Are LLMs Suitable for Finance and Risk Tasks?
Professionals in financial risk management, equity research, and related fields often approach Large Language Models (LLMs) with skepticism — especially when it comes to quantitative work. Their concern is simple: LLMs are black boxes, and they don’t guarantee deterministic results, which is crucial for finance applications.
Well, they’re quite right.
What’s more, by design, LLMs are not designed to calculate. They are trained on text and code, not numbers. However, this does not mean that GenAI cannot revolutionize the way finance & risk teams are performing their quantitative analyses. In today’s article, I would like to share the outcomes of a PoC that we have recently been developing to show how LLMs can drastically reduce the time required to complete typical quantitative tasks performed by financial analysis departments.
The idea
Before we dive in, an important note: what follows is an architecture built from multiple LLMs and non-LLM components working together to solve a multi-step task. This setup is not something you can reproduce using a “simple” public chatbot.

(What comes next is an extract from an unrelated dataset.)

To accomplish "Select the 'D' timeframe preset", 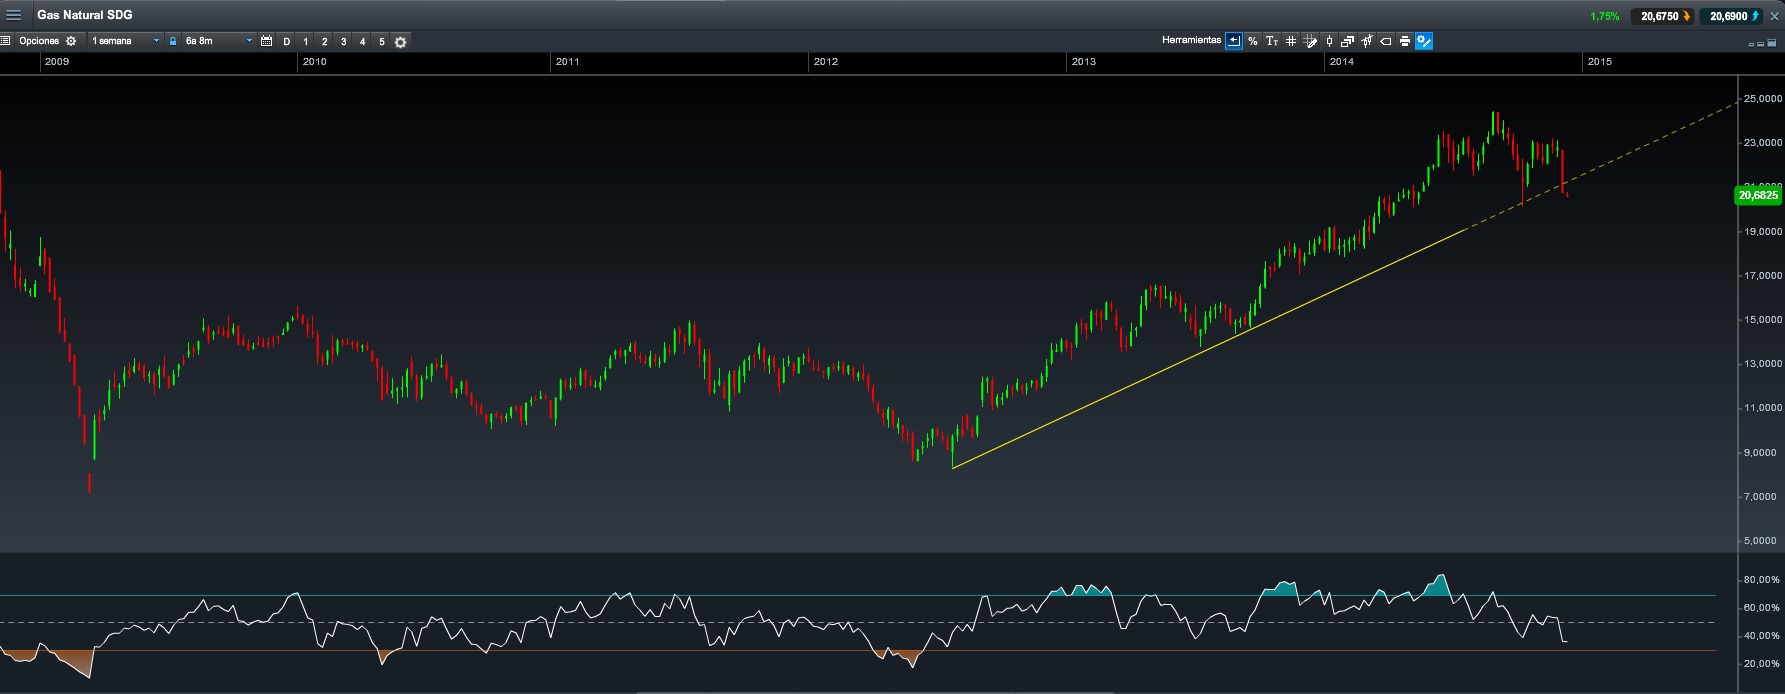I will tap(287, 41).
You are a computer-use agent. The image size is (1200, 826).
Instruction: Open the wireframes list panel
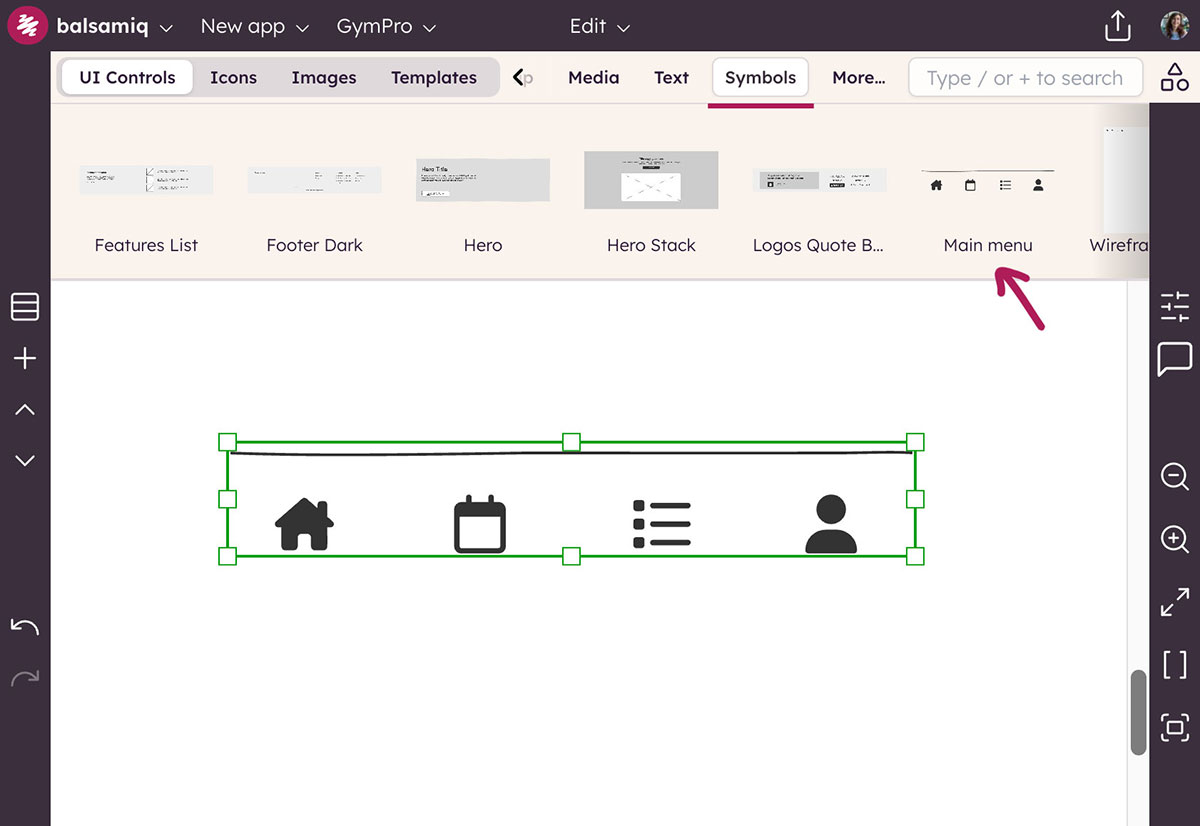[24, 307]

The idea was to produce a GenAI-augmented workflow that is able to respond to an undefined set of problems that are typical tasks faced by a risk or equity analyst. Let’s see the workflow step by step:
The user asks the system to perform a task (e.g., “calculate the daily standard deviation of Tesla over the last 12 months”),
An AI agent interprets the request and generates a properly formatted data query to Yahoo Finance,
The data is retrieved—but not sent back to the LLM,
A second AI agent analyzes the user’s request and generates Python code that answers the user’s query,
The workflow assembles everything together and returns the final result.
The key thing in that setup is that we are not sending any quantitative data to the LLM—only column headers and the first row of data. In addition, we do not ask the LLM to perform any calculations directly - instead, we ask the LLM to produce a Python script that does the calculations. Recall that, after all, LLMs are poor at calculations, but great at coding.
This approach allows for both high token efficiency (more on that later), as well as provides an opportunity to work with AI without the need to share confidential data externally. Just imagine using this solution to work not with publicly available data from Yahoo Finance, but with licensed sources like Eikon, Platts, or you own proprietary internal datasets.
If this sounds like optimistic wishful thinking, let’s look at some real examples.
The Equity Analysis Intern
We start by asking our agent the simple question mentioned earlier:
“Calculate the daily standard deviation of Tesla stock over the last 12 months.”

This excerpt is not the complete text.